Diamonds not always a buyer’s best friend, dispute shows
Ratings by top grading labs are a major factor in the pricing of diamonds — but not all agree on how to apply them
A major US diamond information platform has announced that it would no longer sell stones certified by EGL International, a diamond certification service with roots in Israel, the latest shot in a long-running conflict that has nothing to do with Mideast politics for a change.
Founded in Tel Aviv in 1974 and now with eight offices worldwide, EGL (European Gemological Laboratory) is the target in a lawsuit in US courts after claims of “over-grading” diamonds, certifying them as being worth more than they really are – a charge the service vehemently denies.
Whether the issue for EGL’s alleged over-certification of the diamonds is fraud – or the result of a decades-old difference of opinion on how to fix and rate the value of stones – will be for the courts to decide.
EGL suffered the latest blow this week when Martin Rapaport, chairman of the Rapaport Group, which publishes an authoritative diamond price list and table that is considered the standard for diamond pricing in the US, said that his service would no longer list stones evaluated and certified by EGL for the all-important “four C’s” that determine the value of a diamond – carat, color, clarity and cut.
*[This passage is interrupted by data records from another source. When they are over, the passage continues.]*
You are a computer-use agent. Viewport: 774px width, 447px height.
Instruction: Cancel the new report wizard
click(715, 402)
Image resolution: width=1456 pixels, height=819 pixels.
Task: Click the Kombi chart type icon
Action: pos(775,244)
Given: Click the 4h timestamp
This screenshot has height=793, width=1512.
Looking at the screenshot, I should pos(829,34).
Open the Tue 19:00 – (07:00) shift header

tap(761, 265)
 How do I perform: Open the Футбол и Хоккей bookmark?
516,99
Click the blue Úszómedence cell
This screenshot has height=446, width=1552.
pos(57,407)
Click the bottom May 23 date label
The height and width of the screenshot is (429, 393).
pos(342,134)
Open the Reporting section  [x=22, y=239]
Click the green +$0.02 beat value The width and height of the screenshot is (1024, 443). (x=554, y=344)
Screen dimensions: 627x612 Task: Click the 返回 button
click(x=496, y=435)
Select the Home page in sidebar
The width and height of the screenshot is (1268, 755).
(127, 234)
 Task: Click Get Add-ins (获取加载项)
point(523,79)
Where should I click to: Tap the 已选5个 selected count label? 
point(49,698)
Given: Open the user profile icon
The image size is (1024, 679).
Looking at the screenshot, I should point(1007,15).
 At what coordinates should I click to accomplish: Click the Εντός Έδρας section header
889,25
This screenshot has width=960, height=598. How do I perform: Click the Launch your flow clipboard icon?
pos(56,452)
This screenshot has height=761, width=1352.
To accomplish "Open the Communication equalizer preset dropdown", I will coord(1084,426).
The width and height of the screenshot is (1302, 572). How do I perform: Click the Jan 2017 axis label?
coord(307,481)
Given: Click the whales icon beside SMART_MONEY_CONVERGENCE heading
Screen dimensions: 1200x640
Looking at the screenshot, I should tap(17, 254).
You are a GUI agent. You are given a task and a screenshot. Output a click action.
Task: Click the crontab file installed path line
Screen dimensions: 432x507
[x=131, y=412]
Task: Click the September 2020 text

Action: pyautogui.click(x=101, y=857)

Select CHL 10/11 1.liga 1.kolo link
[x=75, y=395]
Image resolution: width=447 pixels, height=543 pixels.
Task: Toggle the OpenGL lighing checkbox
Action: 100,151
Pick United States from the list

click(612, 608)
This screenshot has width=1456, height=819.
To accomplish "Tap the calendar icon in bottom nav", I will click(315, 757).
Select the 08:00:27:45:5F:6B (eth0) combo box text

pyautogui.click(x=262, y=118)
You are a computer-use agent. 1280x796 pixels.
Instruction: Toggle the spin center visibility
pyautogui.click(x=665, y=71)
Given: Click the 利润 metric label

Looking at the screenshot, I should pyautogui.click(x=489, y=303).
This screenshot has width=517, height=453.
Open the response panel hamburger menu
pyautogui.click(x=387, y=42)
In a statement, Rapaport said that his service “is opposed to the misrepresentation of diamond quality. The over-grading of diamonds is an unfair practice that destroys consumer confidence and the legitimacy of the diamond industry.”
The brouhaha stems from a series of lawsuits against Genesis Diamonds, a retailer in Nashville, brought by several customers who claim they were sold overpriced diamonds. In one case, a customer paid $135,000 for two stones, one weighing 3.01 carats and the second 3.04 carats, rated as “excellent” and “very good” cuts by EGL. But another appraisal placed the stones a grade lower, at “very good” and “good.” That appraisal valued them at just $22,500. The case was covered on a local Nashville television station, which highlighted the issue of the EGL report. Since then, other suits have been filed against Genesis.
But EGL CEO Guy D. Benhamou said that the reports got it all wrong — the issue is not fraud, but subjective interpretations of what constitutes a “good” diamond. In a statement, Benhamou said that “it is well known that since gemology is not an exact science, the same diamond sent to several gem labs could produce different grading results. You can receive different grades for the same diamond from several different labs. That does not mean that any of the diamond labs made a mistake, it is simply in the nature of the business. Any diamond grader and lab will tell you that.”
As it turns out, there is no “official” standard for diamond certification. The most widely accepted gradings are those set by the GIA, the Gemological Institute of America, the oldest of the five major gemological grading services. There are dozens of other smaller services as well. The GIA was established in 1931, when it set the grading system for color, size, clarity, and other factors. That system and its terminology became the standard in the industry, and all the grading services use it today.
Though they use the same terminology, the grading services often differ on what those terms represent — for example, what constitutes an “excellent” or “very good” cut, or what an “H” or “K” color looks like in a diamond. The Rapaport website (RapNet) itself conducted a face-off between the different major services last year, and found that each one had different interpretations of many of the grading factors in the same diamonds – with some significant differences in the grades given those stones.
That is apparently what happened here, both Rapaport and Benhamou agree – but while the latter sees that difference of opinion as natural and perhaps even preferable, the former demanded that labs stick to not only to the GIA’a nomenclature, but also to its interpretation of what the terms mean.
“We work to the standards of the International Organization for Standardization (ISO 9001) and IQ Net, we are holders of the World Federation of Diamond Bourses WFDB Mark, and we have invested hundreds of thousands of dollars in state-of-the art technology,” Benhamou said in the statement issued in May, after the television reports first aired. “One of the advantages of our certificate is that it does not automatically inflate the price of a diamond as compared to some other certificates, which do. It’s well known that a certificate is a type of packaging for a diamond, and some packages, because of a brand name, cost much more, while in fact this is not justified. So the very same diamond graded identically by EGL and another well-known lab would be more competitively priced with an EGL certificate. In fact, consumers might pay more for the very same diamond. This is why our certificates are appreciated and very much in demand,” he said.
“We have been established for 20 years and have supplied hundreds of thousands of certificates to countless satisfied clients. Our work is widely regarded as among the most professional in the industry, and we have built our reputation on complete honesty, excellence and creativity,” he added.
That’s not good enough for Rapaport. In his statement Monday, the diamond expert said that “retailers who sell over-graded diamonds using GIA terminology and non-GIA grading standards are at great risk. When consumers try to resell their diamonds or send them to the GIA for regrading and discover significant quality differences, there will be hell to pay. We reject the idea that there is no diamond grading standard and caution RapNet members not to use GIA grading terminology to describe diamonds that are below a reasonable tolerance range of the GIA standard.”